◆ Set tasks:
1. In the essay on cyber coercion, which 2015 document is quoted as seeking ways to "build and maintain viable cyber options"?
2. Pick up the essay on cyber coercion right after its final sentence and keep writing.

◆ Excerpt provided:
★ ★ ★ ★

Recent years have seen a steady evolution in the sophistication and aims of cyberattacks. While cyberespionage continues to threaten the sanctity of government and private sector data, cyberattacks have also been used to support real-world military operations; Georgia and Crimea easily spring to mind. Now, a new class of cyberattacks is being carried out in the absence of military campaigns. Cyber prophets have long discussed how independent cyberattacks could target critical infrastructure. A recent hack of Ukraine’s power grid brought these predictions to life.
Given increases in the ability and willingness of various actors to target a nation’s critical infrastructure, David Gompert and Hans Binnendijk have argued that the United States should use cyber operations to “amp up the power to coerce.” This is a reasonable objective, but it ignores the conventional wisdom about cyber coercion that says it doesn’t work. A major component of successful coercion is detailing the pain your enemy may endure. Communicating that capability in the cyber realm is likely to induce your enemy to “patch” the vulnerability you were hoping to exploit. How can actors ever coerce targets with cyber weapons if threatening them effectively neutralizes their utility?
We propose one possible way of resolving this problem: selectively revealing an individual cyber tactic to your opponent. Exploiting the “perishable” nature of certain cyber weapons helps to address some of the problems with cyber coercion, though many problems will remain. This is true in at least three ways. First, it can reduce the uncertainty surrounding your capabilities by hinting at the breadth or depth of your remaining cyber arsenal. Second, because these weapons can be costly to develop, burning a tactic or vulnerability can serve as a “sunk cost” signal of resolve. Third, since some cyber weapons may be more damaging than others, the choice of which vulnerability to burn can communicate your level of interest in the dispute.
While much attention has been paid to cyber deterrence and defending U.S. SCADA networks and infrastructure, we propose one way of beefing up cyber’s offensive potential. The 2015 Department of Defense Cyber Strategy seeks ways to “build and maintain viable cyber options [to] shape the conflict environment at all stages.” Our hope is to begin filling this gap by examining prospective ways states may use cyber threats to impose their will.
To do so, we will review the problem of coercion in cyberspace, outline our proposed solution, and touch on some of the advantages and disadvantages associated with this method. It is also worth noting up front that the primary focus of our piece — use of zero-day exploits — constitutes a small (but growing) fraction of cyberspace operations. Indeed,some reports rightly recognize that zero-days receive a disproportionate amount of attention given that most cyberattacks don’t rely on them. Nevertheless, to the extent that zero-days still represent an important tactic in a state’s cyber arsenal — or to the extent that our logic generalizes to other domains — the prescriptions contained below should still be of interest to policymakers. Generally speaking, this logic should hold for any secret and costly technique that generates an opening in a target’s system. This could be an intrinsic defect in the code (the zero-day vulnerabilities discussed above) or even a back door left behind through social engineering of humans (spear phishing).

★ ★ ★ ★

◆ Data block:

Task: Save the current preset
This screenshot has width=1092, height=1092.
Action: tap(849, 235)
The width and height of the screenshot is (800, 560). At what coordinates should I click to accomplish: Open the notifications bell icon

★ ★ ★ ★

◆ Answers below:
1. The 2015 Department of Defense Cyber Strategy.

2.
The Fundamental Problem of Cyber Coercion
Coercing someone may be hard, but it is not complicated, at least theoretically. Coercion involves presenting your enemy with a choice and using carrots or sticks to incentivize the “right” choice. Simply put, the target must prefer giving in to your demand than paying the price for resisting. To make this choice, your opponent must judge two attributes: (1) your resolve to carry out the threat and (2) the damage you can inflict if you do carry out the threat.
In the conventional and nuclear arenas, the damage you can inflict is often fairly clear. States use publicized parades, air shows, and missile tests to reveal the existence and sophistication of certain weapon systems. When observers witness the Cobra maneuver of a MIG-29, they can be certain that it will be a formidable dogfighter. When a regime televises a road-mobile ballistic missile with multiple stages, opponents understand that this will be a potent weapon in the future. The U.S. government also signals its capabilities this way, routinely publicizing successful flight and intercept tests from the Missile Defense Program, for instance. Because one can usually demonstrate capabilities in the conventional and nuclear domains, the remaining issue with successful coercion typically turns on how to credibly signal resolve.
Demonstrating capabilities in cyberspace is trickier than in the conventional and nuclear domains. Actors who wish to threaten specific attacks face a unique problem: secrecy is a necessary ingredient at the planning and operational stages of specific cyber operations. Discussing or showcasing a weapon effectively sacrifices it forever. Threatening to attack the flood gates on a specific dam should induce the target to respond by hardening systems or even disconnecting them from the Internet. At this point, any threat to leverage that tactic becomes useless since the method of entry and exploitation has been eliminated.
Therein lies the rub for would-be coercers. You want your enemy to know how much pain he will suffer for resisting you, but clearly threatening that pain vis-à-vis a specific vulnerability undermines your ability to apply it, at least in that particular instance. How, then, can a target decide to give in if he’s unsure of both your resolve to attack and the pain he’ll suffer if you do?
Swaggering in Cyberspace
Counterintuitively, we believe that the perishable nature of cyber weapons can actually be useful for demonstrating resolve and capability, provided that a state has a suite of cyber weapons at its disposal. Consider the following scenario. A challenger wants to force a potential victim to change its behavior or policies in some way. To clarify its intent and the consequences for defiance, the challenger sends a private message to the leadership of its victim. This message details the challenger’s demands and simultaneously notifies the victim of a vulnerability in her system that she hadn’t yet discovered (a zero-day exploit). The challenger may even provide directions to the faulty code, a pre-installed logic bomb, or other details of this vulnerability without actually attacking or exploiting it. But why, you might ask, would anyone in their right mind do this?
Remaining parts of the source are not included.